Bankruptcy has consequences, but it also has rewards.

Rewards of Bankruptcy

The rewards of bankruptcy come from the opportunity to start over, rebuild your credit, and the cessation of the endless calls from creditors and worrisome days about how to pay back all your debt.

Negative Effects of Bankruptcy

The negative effects of bankruptcy include bankruptcy’s negative effect on your credit score before you rebuild it. Your credit report will show that you have filed for bankruptcy for ten years. By obtaining new credit card accounts and making timely payments each month you will begin to rebuild your credit.

Determining What Assets You May Keep After Bankruptcy

Another consequence of bankruptcy relates to what assets you must give up and what assets you may keep in filing for bankruptcy. You may be surprised to hear that many people filing for bankruptcy are able to keep all or most of their assets.

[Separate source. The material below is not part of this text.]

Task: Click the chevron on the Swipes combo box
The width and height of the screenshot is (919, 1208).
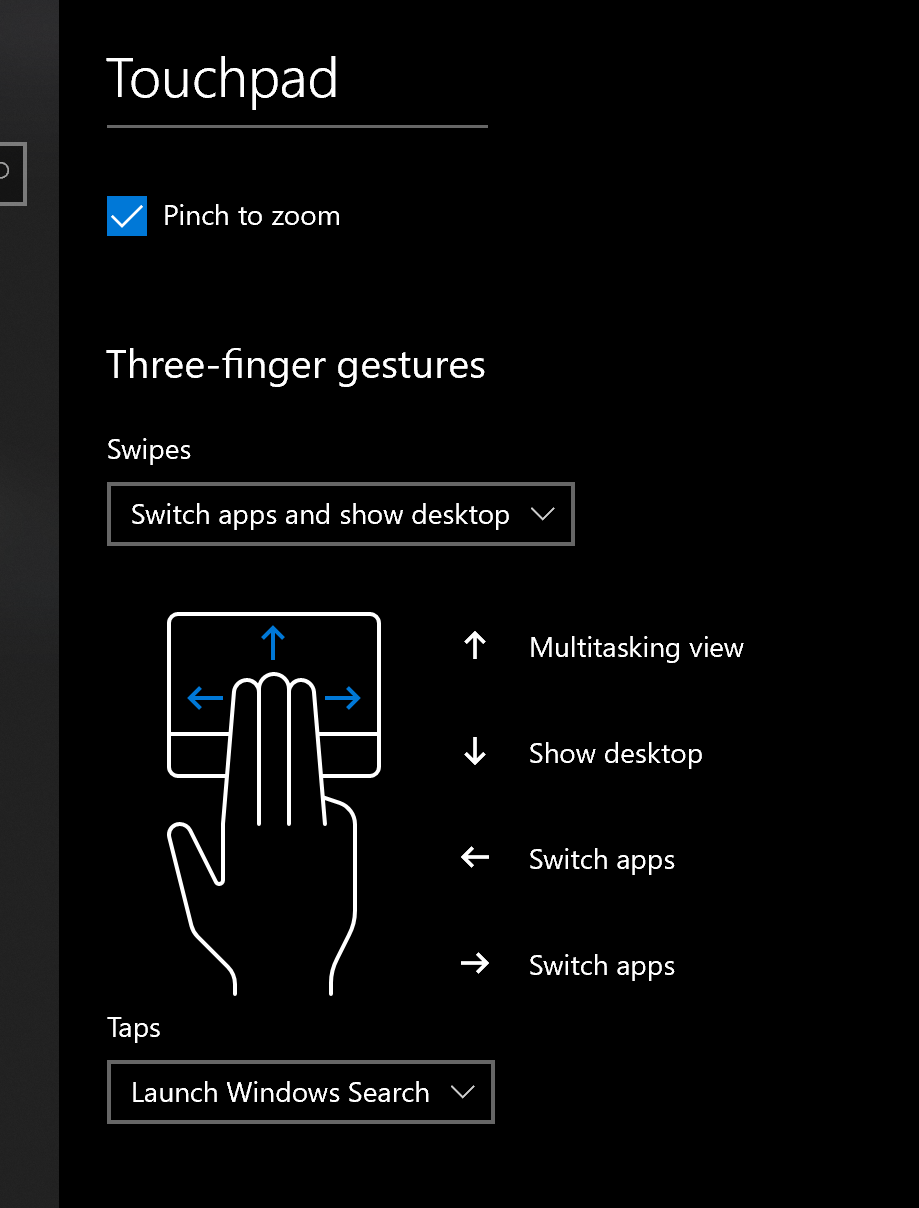Action: 543,514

Generally when people are filing for bankruptcy they do not own yachts, second homes, and other extravagant assets, which generally would be taken through bankruptcy for the benefit of creditors. People in such circumstances often, but not always, can find other ways of paying off creditors rather than bankruptcy.

Exempt Property

Certain property is considered exempt from being taken in bankruptcy. Exempt property or assets may include your primary home, one car, work equipment, a limited amount of jewelry, basic necessities like clothing, furniture, and appliances. Exempt property or assets may include pension payments, social security benefits, workers’ compensation benefits, retirement accounts, insurance payouts, unemployment payments, as well as many other types of property and assets.

What property and assets are exempt will depend on whether you are using the federal or state exemption list. You may not choose to file bankruptcy using both the state and federal exemption lists.

The federal list usually provides for more protection due to a catch-all provision. However, if you have a lot of equity in your home, the Minnesota list probably provides you with more protection.

What Happens to Non-Exempt Property in Bankruptcy?

If you have non-exempt property or assets, they will be liquidated, or sold, by order of the court. The money from the liquidation, or sale, is then used to pay back your creditors, proportioned to each based on the amount available and the amount owed.

However, many people filing for bankruptcy do not have non-exempt property, and therefore, there is nothing to sell.